DeepSeek-V4 Flash

DeepSeek V4 training tracking issue: radixark/miles#1046.

1. Model Introduction

DeepSeek-V4-Flash is a 13 B-active / 284 B-total MoE model with a substantially different attention stack from V3/R1. It ships in the radixark/miles:latest image. The larger DeepSeek-V4-Pro shares the same V4 architecture family at Pro scale. Key highlights:

Hybrid Attention (CSA + HCA): combines Compressed Sparse Attention (light compression) and Heavily Compressed Attention (heavy compression) layers — DeepSeek’s official V4 name (see HF model card §Introduction). Implementation uses low-rank Q (q_lora_rank=1024), single-head latent KV (head_dim=512), grouped output projection (8 groups, LoRA rank 1024). A learned topk indexer (index_topk=512, 64 heads × 128 dim) picks 512 KV per query at runtime, inheriting V3.2’s DSA-style design.
KV compressors: 44-element compression schedule compress_ratios = [0, 0, 4, 128, 4, 128, …, 4, 0] — first / last few layers are uncompressed (ratio 0), middle layers alternate 4× (CSA) and 128× (HCA). The compressor RoPE has its own base (compress_rope_theta=160000), separate from the main attention RoPE.
Hyper-connection (HC) routing: each layer expands hidden state into hc_mult=4 parallel streams and recombines via sinkhorn-normalized mixing. Pipeline-parallel buffers are 4-D [s, b, hc_mult, d] instead of 3-D.
YaRN RoPE on main attention: rope_theta=10000, YaRN factor=16, original_max_position_embeddings=65536 → effective context length 1,048,576 tokens (1 M). Per-head learnable attention sinks (one scalar per head, added to softmax denominator).
FP8 weights with simulated FP8 QAT on indexer and compressor activations.

2. Supported Variants

Model	Active / Total	HF ID
DeepSeek-V4-Flash	13 B / 284 B	sgl-project/DeepSeek-V4-Flash-FP8

3. Quick start

3.1 One-line launch

One command runs the full pipeline — dataset download, FP8 → BF16 cast, distributed torch_dist conversion, and the training loop:

# Pull the image:
docker pull radixark/miles:latest

# 8-node Flash run (colocated), inside the container
cd /root/miles
python scripts/run_deepseek_v4.py full-train \
   --model-name DeepSeek-V4-Flash-FP8 \
   --num-nodes 8 --num-gpus-per-node 8

# 16-node disaggregated run: 8 actor (training) nodes + 8 dedicated rollout nodes
python scripts/run_deepseek_v4.py full-train \
   --model-name DeepSeek-V4-Flash-FP8 \
   --num-nodes 16 --num-gpus-per-node 8 --rollout-num-nodes 8

The full-train subcommand chains prepare-download → prepare-single → prepare-spmd → prepare-cp → train. Each stage has a sentinel-based skip so you can re-run safely after the first invocation.

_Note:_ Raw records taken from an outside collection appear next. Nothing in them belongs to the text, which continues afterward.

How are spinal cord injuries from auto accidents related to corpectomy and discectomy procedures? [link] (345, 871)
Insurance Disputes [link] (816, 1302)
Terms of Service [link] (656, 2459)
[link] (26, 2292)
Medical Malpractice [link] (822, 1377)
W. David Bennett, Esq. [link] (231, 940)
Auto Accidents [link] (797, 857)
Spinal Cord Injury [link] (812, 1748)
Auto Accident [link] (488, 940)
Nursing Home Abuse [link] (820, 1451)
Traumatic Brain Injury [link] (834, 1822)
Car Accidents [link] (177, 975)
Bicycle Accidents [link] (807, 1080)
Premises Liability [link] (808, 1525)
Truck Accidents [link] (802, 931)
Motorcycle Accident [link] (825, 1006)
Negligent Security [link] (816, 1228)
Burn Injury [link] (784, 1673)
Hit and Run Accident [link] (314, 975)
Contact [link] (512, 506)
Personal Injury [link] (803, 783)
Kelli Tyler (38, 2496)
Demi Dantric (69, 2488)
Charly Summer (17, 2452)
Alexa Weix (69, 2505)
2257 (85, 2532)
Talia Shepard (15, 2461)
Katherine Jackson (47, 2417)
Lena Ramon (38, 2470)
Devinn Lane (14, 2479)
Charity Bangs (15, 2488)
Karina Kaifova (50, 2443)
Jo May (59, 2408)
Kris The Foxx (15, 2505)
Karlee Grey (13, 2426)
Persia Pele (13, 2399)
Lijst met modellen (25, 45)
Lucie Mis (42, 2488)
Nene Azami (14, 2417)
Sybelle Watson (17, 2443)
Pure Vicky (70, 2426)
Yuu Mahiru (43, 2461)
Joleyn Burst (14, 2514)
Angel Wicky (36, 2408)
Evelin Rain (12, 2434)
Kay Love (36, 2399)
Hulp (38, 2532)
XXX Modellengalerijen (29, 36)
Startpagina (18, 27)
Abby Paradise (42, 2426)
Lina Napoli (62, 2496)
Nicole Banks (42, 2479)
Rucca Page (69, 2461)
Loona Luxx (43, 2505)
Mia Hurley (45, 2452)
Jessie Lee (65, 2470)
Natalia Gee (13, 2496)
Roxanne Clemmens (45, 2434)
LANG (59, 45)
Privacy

3.2 Launcher path defaults

The Python launcher (scripts/run_deepseek_v4.py) takes its path arguments from CLI flags. The defaults are:

Flag	Default	Use
`--data-dir`	`/root/datasets`	HF datasets (e.g. dapo-math-17k, …)
`--model-dir`	`/root/models`	parent directory holding the HF checkpoint and Megatron `_torch_dist` artifacts as separate sibling sub-directories
`--model-local-dir`	unset → same as `--model-dir`	local NVMe path on each node; `prepare-cp` rsyncs the HF checkpoint and `_torch_dist` here so the trainer reads from local disk instead of shared storage (only worth setting when `--model-dir` is on shared/remote storage)
`--save-dir`	`/root/models`	training checkpoints under `{save-dir}/{run-id}/checkpoints/`

You can override these via the CLI flags above or equivalently via env vars — every launcher option binds to MILES_SCRIPT_<FIELD_NAME_UPPER> (e.g. MILES_SCRIPT_MODEL_DIR), with precedence CLI flag > env var > built-in default; run train --help to see each option’s [env var: …] name.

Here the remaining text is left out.